The CarouselFit software can be checked out to a suitable directory using the command

svn co https://ccpforge.cse.rl.ac.uk/svn/tomo_bhc/branches/release01 carouselFit

This will create a set of three directories under carouselFit:

src: this contains the Python source code
doc: this contains documentation of the software
test: this contains several sub-directories with information on attenuation and X-ray spectra. The source code must be executed from this directory and any updates to the carousel or crown information should be made in the carouselData sub-directory.

Running a test case¶

After downloading the software the installation can be checked by running the software in the test directory and reading an example script file.

If the software was obtained from SVN this could be done from a command prompt by typing:

cd test
python ../src/runCarouselFit.py
read script.full
quit

Note that it may be useful to look at the graphs plotted by this process before using the quit command, since these disappear when the program stops.

If the conda installation method was used then it would be necessary to unzip the test data into a folder. The test data is available from git hub as:

https://github.com/vais-ral/CIL-Docs/raw/master/test/bhctestdata.zip

When this has been downloaded and unziped, get a command prompt in that folder and type the lines:

CarouselFit
read script_demo.txt
quit

This set of commands should run without generating any error messages, such as failure to import modules. If missing modules are reported it will be necessary to add these to the Python system and run the test script again. Check the documentation for your Python system to see how to add modules.

WHAT TO WORK ON
1. Retype the CarouselFit installation notes from "Note that it" to "to add modules.", keeping both ends.
2. Lay out the lines of the listing from the line with "Where should I click to: Select Payment" to the line with "Open the Front", both included, as a JSON list of strings with one string per line. Leave out any blank lines.

(Listing from a pointing dataset)

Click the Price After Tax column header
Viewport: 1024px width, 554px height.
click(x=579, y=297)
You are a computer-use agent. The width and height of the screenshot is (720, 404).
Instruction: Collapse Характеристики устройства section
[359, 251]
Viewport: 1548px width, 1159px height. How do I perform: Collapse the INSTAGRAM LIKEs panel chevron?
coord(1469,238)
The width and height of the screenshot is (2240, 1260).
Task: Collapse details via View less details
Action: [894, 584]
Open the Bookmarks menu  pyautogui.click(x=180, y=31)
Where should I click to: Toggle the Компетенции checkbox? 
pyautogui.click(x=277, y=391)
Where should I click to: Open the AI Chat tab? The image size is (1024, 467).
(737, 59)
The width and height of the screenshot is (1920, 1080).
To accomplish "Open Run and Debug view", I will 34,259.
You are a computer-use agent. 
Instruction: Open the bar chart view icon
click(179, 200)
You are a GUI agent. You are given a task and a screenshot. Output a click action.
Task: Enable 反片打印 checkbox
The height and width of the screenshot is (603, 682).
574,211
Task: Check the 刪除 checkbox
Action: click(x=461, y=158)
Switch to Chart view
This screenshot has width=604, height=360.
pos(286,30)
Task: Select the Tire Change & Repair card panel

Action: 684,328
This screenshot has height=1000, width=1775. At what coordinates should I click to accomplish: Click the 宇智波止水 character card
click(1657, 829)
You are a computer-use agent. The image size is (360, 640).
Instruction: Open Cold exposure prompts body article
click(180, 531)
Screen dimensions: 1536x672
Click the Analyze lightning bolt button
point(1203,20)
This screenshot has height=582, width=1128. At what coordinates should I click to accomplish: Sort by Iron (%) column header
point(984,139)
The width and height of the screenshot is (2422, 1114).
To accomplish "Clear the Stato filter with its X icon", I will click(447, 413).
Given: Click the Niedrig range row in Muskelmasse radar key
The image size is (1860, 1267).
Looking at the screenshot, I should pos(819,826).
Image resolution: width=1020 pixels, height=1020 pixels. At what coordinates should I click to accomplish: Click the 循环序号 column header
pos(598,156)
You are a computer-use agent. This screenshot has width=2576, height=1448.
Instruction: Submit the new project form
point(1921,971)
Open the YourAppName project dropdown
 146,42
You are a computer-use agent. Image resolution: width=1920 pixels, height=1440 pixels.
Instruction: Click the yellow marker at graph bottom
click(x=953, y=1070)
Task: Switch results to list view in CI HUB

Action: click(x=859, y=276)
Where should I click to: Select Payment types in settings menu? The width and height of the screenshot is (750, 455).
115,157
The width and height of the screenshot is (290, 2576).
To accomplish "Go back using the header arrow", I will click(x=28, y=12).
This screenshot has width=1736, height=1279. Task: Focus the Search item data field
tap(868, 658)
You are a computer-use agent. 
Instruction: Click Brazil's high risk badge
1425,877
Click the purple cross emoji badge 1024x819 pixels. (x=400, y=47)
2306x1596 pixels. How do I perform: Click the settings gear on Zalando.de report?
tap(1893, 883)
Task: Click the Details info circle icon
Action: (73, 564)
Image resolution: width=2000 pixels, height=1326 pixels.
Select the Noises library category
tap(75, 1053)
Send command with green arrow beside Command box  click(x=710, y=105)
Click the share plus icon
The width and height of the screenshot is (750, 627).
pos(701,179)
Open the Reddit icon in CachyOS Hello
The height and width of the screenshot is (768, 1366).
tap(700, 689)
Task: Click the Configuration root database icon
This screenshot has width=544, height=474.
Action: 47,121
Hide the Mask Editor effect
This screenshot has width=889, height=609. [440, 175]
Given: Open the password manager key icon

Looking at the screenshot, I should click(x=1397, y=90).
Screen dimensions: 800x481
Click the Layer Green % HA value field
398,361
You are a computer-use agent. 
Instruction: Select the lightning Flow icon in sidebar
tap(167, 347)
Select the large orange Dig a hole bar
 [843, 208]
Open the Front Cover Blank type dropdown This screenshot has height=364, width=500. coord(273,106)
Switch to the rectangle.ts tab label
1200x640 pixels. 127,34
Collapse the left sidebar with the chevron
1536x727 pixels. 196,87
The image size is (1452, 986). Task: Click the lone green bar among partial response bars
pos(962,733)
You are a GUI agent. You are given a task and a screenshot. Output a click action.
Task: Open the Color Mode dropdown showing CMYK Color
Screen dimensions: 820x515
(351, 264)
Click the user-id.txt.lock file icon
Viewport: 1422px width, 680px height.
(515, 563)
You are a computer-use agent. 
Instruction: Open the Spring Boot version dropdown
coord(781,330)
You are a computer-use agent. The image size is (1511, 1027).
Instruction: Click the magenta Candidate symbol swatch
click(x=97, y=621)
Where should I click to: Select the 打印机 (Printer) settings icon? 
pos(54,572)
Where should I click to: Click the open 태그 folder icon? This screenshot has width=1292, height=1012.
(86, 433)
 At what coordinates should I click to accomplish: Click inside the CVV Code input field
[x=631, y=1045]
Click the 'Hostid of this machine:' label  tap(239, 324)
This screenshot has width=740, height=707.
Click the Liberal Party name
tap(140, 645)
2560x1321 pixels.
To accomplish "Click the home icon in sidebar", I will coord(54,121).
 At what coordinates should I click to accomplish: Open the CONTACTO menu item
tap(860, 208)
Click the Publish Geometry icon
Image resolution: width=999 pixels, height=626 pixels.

FINAL ANSWERS
1.
Note that it may be useful to look at the graphs plotted by this process before using the quit command, since these disappear when the program stops.

If the conda installation method was used then it would be necessary to unzip the test data into a folder. The test data is available from git hub as:

https://github.com/vais-ral/CIL-Docs/raw/master/test/bhctestdata.zip

When this has been downloaded and unziped, get a command prompt in that folder and type the lines:

CarouselFit
read script_demo.txt
quit

This set of commands should run without generating any error messages, such as failure to import modules. If missing modules are reported it will be necessary to add these to the Python system and run the test script again. Check the documentation for your Python system to see how to add modules.

2.
[
  "Where should I click to: Select Payment types in settings menu? The width and height of the screenshot is (750, 455).",
  "115,157",
  "The width and height of the screenshot is (290, 2576).",
  "To accomplish \"Go back using the header arrow\", I will click(x=28, y=12).",
  "This screenshot has width=1736, height=1279. Task: Focus the Search item data field",
  "tap(868, 658)",
  "You are a computer-use agent. ",
  "Instruction: Click Brazil's high risk badge",
  "1425,877",
  "Click the purple cross emoji badge 1024x819 pixels. (x=400, y=47)",
  "2306x1596 pixels. How do I perform: Click the settings gear on Zalando.de report?",
  "tap(1893, 883)",
  "Task: Click the Details info circle icon",
  "Action: (73, 564)",
  "Image resolution: width=2000 pixels, height=1326 pixels.",
  "Select the Noises library category",
  "tap(75, 1053)",
  "Send command with green arrow beside Command box  click(x=710, y=105)",
  "Click the share plus icon",
  "The width and height of the screenshot is (750, 627).",
  "pos(701,179)",
  "Open the Reddit icon in CachyOS Hello",
  "The height and width of the screenshot is (768, 1366).",
  "tap(700, 689)",
  "Task: Click the Configuration root database icon",
  "This screenshot has width=544, height=474.",
  "Action: 47,121",
  "Hide the Mask Editor effect",
  "This screenshot has width=889, height=609. [440, 175]",
  "Given: Open the password manager key icon",
  "Looking at the screenshot, I should click(x=1397, y=90).",
  "Screen dimensions: 800x481",
  "Click the Layer Green % HA value field",
  "398,361",
  "You are a computer-use agent. ",
  "Instruction: Select the lightning Flow icon in sidebar",
  "tap(167, 347)",
  "Select the large orange Dig a hole bar",
  " [843, 208]",
  "Open the Front Cover Blank type dropdown This screenshot has height=364, width=500. coord(273,106)"
]